Reproduza tudo, desde a linha que contém "In den Warenkorb (70, 1099)" até a linha que contém "Details [tab] (1060, 724)", ambas inclusive e com as solicitações, deslocando em 128 cada número das coordenadas dadas como resposta. Mantenha inalterados as solicitações e seus modelos de formato.

# # # #

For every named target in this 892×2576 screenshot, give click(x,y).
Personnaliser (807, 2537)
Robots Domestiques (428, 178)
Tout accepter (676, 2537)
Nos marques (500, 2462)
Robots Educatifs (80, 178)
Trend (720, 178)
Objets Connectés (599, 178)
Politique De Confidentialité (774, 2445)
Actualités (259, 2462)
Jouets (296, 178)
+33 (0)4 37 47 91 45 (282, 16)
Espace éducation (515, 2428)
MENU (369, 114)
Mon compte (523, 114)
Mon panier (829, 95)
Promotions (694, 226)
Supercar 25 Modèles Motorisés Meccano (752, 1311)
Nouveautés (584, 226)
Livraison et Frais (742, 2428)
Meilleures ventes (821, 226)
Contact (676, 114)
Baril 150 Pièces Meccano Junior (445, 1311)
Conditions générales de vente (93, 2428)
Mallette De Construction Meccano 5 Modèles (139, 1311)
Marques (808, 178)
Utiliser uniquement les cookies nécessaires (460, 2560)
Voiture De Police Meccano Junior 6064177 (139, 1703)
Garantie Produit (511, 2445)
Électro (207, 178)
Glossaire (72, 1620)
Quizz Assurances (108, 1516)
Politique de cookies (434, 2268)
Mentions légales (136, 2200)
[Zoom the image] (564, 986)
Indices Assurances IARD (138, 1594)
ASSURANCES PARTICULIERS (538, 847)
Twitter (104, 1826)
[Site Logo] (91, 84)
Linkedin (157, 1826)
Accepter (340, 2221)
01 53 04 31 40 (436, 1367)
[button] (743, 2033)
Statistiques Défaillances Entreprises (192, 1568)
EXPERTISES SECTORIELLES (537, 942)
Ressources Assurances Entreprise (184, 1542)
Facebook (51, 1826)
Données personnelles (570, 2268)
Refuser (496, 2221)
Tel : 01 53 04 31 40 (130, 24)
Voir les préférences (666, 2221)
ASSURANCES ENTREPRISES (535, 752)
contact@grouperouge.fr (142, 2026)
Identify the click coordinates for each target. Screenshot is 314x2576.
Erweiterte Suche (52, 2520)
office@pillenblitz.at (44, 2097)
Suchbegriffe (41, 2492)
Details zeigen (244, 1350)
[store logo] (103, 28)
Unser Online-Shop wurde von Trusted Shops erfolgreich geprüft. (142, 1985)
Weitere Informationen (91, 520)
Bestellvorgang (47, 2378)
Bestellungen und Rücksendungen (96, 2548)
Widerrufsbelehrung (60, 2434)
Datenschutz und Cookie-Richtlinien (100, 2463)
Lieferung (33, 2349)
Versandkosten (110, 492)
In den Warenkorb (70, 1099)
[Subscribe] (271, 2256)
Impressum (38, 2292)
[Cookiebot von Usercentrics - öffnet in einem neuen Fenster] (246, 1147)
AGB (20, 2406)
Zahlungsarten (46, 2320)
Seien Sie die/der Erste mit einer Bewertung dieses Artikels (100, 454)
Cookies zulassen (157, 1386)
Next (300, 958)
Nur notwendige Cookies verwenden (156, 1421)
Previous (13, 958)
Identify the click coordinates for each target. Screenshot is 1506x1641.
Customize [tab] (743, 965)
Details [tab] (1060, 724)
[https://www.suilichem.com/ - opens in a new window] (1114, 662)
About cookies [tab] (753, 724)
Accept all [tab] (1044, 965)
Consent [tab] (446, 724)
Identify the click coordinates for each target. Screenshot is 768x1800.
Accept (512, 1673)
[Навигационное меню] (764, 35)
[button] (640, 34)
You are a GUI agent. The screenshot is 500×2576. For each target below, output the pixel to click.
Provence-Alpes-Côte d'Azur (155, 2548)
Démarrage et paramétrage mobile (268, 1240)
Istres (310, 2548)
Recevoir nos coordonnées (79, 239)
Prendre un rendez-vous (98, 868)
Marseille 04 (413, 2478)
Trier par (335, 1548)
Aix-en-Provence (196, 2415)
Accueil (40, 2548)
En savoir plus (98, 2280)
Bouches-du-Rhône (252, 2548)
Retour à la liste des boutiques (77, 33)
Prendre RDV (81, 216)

# # # #

# Resolução completa
In den Warenkorb (198, 1227)
[Subscribe] (399, 2384)
Impressum (166, 2420)
[Cookiebot von Usercentrics - öffnet in einem neuen Fenster] (374, 1275)
AGB (148, 2534)
Zahlungsarten (174, 2448)
Seien Sie die/der Erste mit einer Bewertung dieses Artikels (228, 582)
Cookies zulassen (285, 1514)
Next (428, 1086)
Nur notwendige Cookies verwenden (284, 1549)
Previous (141, 1086)
Identify the click coordinates for each target. Screenshot is 1506x1641.
Customize [tab] (871, 1093)
Details [tab] (1188, 852)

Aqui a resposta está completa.